#### Supplied records
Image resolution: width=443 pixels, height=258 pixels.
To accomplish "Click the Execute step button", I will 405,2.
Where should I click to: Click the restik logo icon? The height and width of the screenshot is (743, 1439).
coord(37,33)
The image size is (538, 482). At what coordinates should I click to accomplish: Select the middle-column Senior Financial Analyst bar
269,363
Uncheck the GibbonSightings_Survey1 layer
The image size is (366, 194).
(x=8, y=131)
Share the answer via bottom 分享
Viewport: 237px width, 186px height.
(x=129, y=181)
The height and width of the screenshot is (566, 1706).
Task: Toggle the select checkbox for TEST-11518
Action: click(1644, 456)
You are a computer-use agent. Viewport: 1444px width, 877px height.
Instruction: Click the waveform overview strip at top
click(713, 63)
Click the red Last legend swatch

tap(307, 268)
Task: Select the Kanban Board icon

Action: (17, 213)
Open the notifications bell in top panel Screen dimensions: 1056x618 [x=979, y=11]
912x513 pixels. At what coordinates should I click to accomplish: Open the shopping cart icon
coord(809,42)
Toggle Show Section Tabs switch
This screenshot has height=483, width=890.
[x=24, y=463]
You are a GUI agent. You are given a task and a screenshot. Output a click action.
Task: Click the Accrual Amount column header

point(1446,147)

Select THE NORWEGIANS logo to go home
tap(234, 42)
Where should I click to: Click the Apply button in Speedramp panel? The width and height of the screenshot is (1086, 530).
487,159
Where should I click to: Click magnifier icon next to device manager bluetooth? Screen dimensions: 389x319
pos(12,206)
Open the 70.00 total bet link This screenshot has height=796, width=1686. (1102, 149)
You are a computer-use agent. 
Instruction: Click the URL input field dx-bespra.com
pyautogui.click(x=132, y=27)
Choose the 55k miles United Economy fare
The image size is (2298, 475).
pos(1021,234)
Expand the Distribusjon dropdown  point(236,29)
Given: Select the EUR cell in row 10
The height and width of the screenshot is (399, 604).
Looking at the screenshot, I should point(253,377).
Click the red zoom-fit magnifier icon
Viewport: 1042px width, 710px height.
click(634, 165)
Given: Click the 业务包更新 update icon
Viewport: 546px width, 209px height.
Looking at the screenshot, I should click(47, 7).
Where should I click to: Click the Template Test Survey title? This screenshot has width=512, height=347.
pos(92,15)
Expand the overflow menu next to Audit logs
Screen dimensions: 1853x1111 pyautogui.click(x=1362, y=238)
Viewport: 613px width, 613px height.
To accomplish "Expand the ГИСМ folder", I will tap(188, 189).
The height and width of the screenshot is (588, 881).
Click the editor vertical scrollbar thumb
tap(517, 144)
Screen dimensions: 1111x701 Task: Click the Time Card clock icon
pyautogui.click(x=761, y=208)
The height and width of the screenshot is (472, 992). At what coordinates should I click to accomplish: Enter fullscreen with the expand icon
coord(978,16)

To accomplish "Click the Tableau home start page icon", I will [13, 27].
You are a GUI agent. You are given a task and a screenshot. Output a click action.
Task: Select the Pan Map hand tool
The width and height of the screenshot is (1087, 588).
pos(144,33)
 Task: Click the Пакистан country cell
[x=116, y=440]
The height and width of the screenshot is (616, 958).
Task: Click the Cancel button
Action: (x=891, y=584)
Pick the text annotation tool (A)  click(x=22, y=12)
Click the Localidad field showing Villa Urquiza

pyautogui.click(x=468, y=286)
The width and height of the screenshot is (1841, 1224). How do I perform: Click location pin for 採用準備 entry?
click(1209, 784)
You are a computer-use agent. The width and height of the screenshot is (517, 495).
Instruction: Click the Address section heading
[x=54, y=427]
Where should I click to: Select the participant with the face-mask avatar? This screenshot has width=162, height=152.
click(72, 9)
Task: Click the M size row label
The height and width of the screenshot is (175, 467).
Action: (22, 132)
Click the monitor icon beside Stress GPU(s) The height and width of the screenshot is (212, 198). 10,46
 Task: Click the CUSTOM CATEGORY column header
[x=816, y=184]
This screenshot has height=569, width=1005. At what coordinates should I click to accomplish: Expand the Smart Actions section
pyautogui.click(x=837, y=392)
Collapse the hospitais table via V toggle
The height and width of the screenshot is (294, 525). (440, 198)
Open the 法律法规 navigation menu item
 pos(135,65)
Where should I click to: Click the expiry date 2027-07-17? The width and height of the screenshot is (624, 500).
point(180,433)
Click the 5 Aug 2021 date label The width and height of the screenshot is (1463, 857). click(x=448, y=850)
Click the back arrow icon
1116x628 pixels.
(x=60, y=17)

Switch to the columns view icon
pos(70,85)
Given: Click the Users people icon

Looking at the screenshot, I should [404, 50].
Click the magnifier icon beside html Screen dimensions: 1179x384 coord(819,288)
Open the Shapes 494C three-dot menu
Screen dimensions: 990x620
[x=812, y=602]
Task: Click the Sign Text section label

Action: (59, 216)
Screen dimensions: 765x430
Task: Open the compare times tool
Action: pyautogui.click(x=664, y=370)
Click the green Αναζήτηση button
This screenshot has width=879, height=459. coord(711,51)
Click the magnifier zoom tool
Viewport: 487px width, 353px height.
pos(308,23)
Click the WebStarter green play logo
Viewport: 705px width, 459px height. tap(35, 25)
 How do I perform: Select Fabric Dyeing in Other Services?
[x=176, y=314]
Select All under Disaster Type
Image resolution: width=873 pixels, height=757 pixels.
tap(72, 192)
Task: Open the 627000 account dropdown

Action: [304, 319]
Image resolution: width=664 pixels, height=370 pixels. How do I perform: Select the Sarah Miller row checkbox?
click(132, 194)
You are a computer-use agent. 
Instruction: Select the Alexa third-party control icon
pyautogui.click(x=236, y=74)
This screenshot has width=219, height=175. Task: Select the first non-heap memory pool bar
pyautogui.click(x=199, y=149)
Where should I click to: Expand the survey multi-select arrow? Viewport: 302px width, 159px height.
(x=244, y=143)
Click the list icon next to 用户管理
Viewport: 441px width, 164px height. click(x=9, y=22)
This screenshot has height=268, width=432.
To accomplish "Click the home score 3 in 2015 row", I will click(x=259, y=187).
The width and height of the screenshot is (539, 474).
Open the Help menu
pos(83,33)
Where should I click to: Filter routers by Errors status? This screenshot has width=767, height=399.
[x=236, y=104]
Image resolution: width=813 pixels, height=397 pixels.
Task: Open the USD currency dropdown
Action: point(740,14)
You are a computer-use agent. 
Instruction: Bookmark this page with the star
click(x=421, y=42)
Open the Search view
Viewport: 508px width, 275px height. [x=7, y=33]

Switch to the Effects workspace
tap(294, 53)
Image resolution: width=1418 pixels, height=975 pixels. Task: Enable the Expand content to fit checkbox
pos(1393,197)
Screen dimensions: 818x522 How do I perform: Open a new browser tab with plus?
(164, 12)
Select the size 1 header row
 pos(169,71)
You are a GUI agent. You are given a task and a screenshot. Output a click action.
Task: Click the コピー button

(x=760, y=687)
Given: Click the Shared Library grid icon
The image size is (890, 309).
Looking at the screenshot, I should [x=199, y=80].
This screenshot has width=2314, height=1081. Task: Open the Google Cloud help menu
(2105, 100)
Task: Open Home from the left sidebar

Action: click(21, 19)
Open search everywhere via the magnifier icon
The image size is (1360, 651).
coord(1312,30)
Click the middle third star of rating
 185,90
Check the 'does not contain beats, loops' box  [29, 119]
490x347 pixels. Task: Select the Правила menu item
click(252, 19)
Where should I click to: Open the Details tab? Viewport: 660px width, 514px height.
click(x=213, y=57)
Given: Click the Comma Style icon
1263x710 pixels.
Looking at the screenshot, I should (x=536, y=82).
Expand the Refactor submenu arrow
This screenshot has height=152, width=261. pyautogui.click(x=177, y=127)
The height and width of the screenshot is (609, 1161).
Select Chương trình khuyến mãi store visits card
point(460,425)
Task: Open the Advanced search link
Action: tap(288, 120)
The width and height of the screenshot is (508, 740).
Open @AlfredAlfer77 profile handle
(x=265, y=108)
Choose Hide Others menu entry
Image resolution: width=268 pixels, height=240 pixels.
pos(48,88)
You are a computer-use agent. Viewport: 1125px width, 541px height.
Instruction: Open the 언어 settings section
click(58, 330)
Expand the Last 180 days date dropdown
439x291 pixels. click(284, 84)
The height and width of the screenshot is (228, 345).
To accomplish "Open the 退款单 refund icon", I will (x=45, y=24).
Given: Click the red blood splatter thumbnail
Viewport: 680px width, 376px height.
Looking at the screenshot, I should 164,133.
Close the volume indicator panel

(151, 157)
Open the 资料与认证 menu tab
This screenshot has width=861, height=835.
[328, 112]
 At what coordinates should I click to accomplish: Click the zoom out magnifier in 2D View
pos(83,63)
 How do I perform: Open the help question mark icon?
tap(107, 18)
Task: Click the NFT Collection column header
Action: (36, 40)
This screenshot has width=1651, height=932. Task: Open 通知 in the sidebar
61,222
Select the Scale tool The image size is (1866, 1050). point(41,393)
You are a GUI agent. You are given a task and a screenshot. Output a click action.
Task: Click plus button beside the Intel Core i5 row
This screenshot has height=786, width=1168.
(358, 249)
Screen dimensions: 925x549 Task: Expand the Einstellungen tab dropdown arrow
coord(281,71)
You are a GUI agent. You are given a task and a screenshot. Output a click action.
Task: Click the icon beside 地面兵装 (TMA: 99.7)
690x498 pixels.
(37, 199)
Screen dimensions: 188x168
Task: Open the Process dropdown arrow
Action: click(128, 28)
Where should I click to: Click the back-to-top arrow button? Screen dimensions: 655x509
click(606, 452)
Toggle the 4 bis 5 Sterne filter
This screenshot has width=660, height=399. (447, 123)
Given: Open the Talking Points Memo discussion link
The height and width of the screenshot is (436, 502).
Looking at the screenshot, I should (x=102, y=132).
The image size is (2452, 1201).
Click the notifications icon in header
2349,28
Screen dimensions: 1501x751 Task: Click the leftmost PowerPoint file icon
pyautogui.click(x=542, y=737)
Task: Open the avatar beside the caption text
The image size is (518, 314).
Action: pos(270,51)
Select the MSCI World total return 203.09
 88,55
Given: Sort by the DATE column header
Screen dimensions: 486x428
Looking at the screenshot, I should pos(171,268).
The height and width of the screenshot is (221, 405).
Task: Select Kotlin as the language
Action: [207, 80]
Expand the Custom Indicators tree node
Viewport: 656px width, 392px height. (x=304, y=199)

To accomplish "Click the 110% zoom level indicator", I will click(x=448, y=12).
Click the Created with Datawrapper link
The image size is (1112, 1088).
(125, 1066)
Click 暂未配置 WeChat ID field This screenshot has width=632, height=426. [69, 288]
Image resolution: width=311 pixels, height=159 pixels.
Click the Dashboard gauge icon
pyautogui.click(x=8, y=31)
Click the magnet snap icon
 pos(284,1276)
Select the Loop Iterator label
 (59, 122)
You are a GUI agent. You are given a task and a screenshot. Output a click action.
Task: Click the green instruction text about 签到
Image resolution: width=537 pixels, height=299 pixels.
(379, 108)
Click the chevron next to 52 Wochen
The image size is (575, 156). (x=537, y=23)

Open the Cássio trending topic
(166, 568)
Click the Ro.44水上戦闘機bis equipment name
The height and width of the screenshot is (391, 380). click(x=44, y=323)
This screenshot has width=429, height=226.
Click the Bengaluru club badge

#### Prompt
Turn the data from the start through the line with "coord(37,33)" into a two-column CSV with the header row request,answer. Give one row for each request, with its text and its answer each in its own quoted field and any line breaks replaced by spaces.

#### Complete output
request,answer
"Image resolution: width=443 pixels, height=258 pixels. To accomplish ""Click the Execute step button"",","I will 405,2."
"Where should I click to: Click the restik logo icon? The height and width of the screenshot is (743, 1439).","coord(37,33)"